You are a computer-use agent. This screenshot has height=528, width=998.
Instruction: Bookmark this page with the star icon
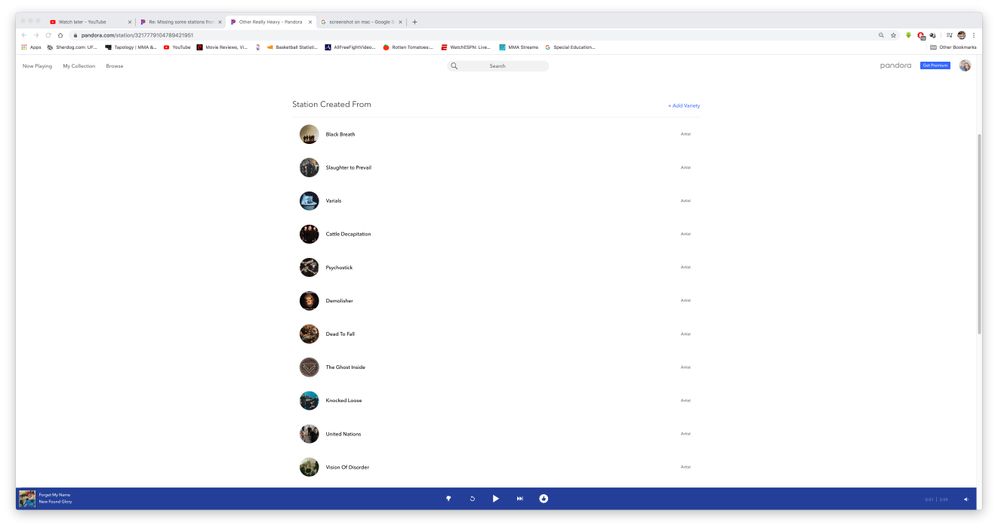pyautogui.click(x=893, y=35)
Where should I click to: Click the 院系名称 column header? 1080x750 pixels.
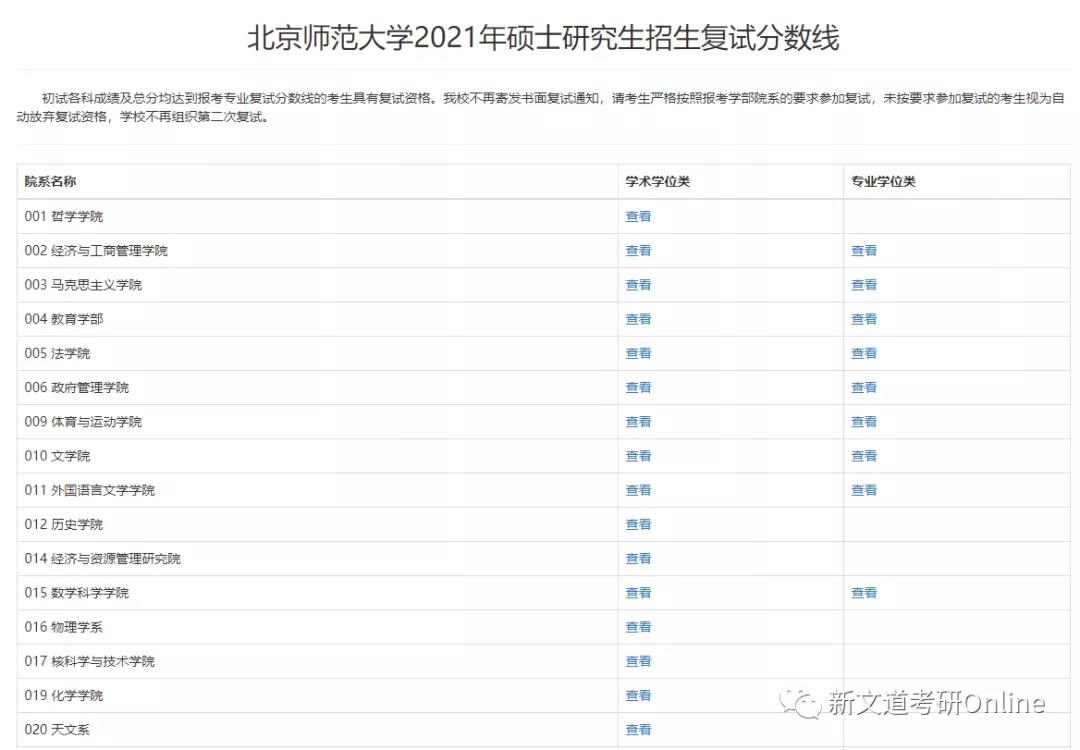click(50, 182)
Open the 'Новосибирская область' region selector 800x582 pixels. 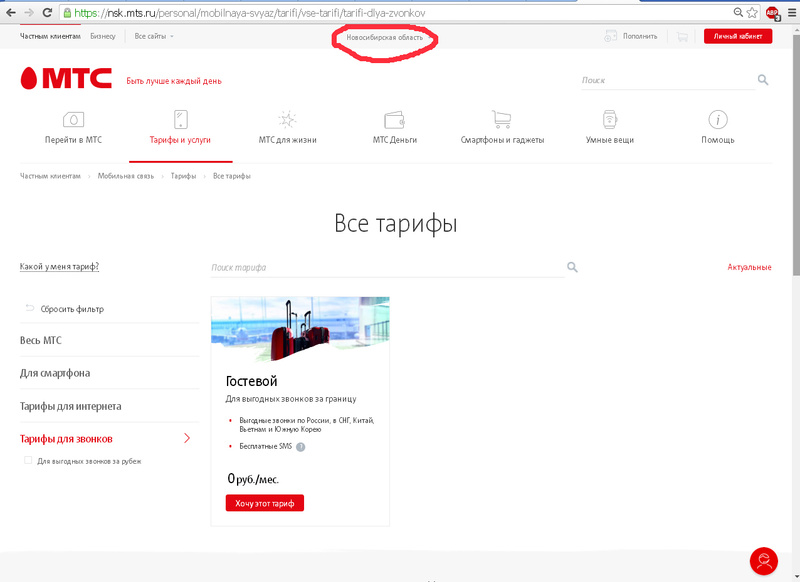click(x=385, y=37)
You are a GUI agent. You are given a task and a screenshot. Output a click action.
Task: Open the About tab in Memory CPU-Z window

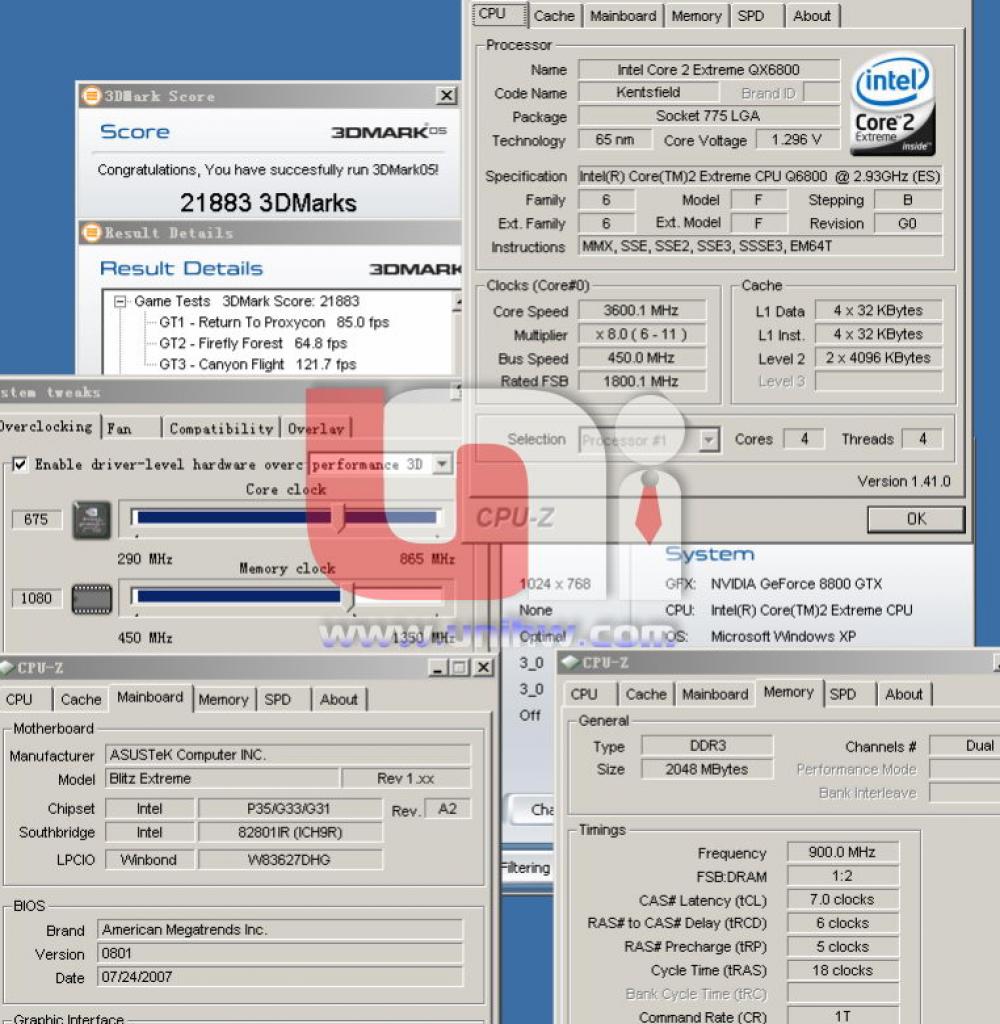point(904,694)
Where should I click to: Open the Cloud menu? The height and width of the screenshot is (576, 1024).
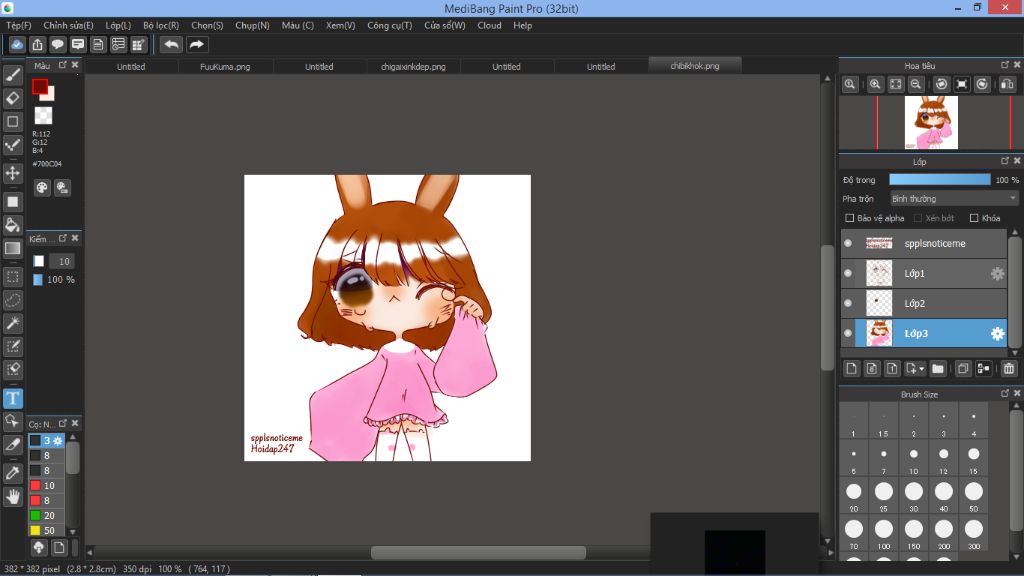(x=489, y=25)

════════

Output nothing except the lines from the one containing "Task: Open the" through the final line of the entries, repeated exactly and free of pictures.

Task: Open the About tab in Memory CPU-Z window

point(904,694)
Where should I click to: Open the Cloud menu? The height and width of the screenshot is (576, 1024).
(x=489, y=25)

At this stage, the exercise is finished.